Kelima pesawat nantinya akan ditempatkan di Skadron Udara 31, Lanud Halim Perdanakusuma, sebagai pesawat angkut berat untuk mendukung pelaksanaan tugas TNI AU, baik OMP ataupun OMSP.
Jika dibandingkan pesawat Hercules tipe H dan tipe B yang sudah dimiliki TNI AU sebelumnya, pesawat C-130 J Super Hercules memiliki bentuk relatif mirip.

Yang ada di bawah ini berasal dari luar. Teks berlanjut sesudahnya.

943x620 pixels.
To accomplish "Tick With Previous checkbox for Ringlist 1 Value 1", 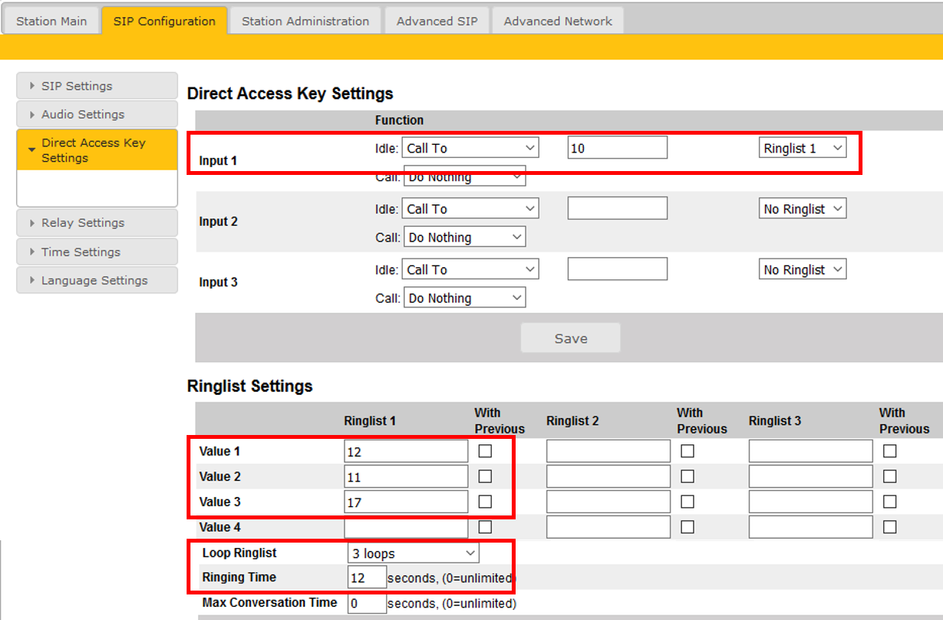I will 485,451.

Namun, pesawat baru itu mempunyai kelebihan di aspek avionik dan mesin.
Dengan kelebihan avionik dan mesin yang dimiliki C-130 J Super Hercules, pesawat tersebut bisa terbang lebih jauh dengan kecepatan yang lebih baik. Bahkan, C-130 J Super Hercules mampu mengangkut muatan hingga 20 ton.
Selain untuk mengangkut pasukan, pesawat multifungsi itu juga dapat digunakan untuk VIP. Ruang pesawat yang besar bisa membawa 8 palet atau 97 tandu, 128 pasukan tempur, serta 92 pasukan terjun payung. Pesawat juga dibekali dengan sejumlah fitur, di antaranya aspek peningkatan perlindungan bahan bakar, serta sistem penanganan kargo yang ditingkatkan.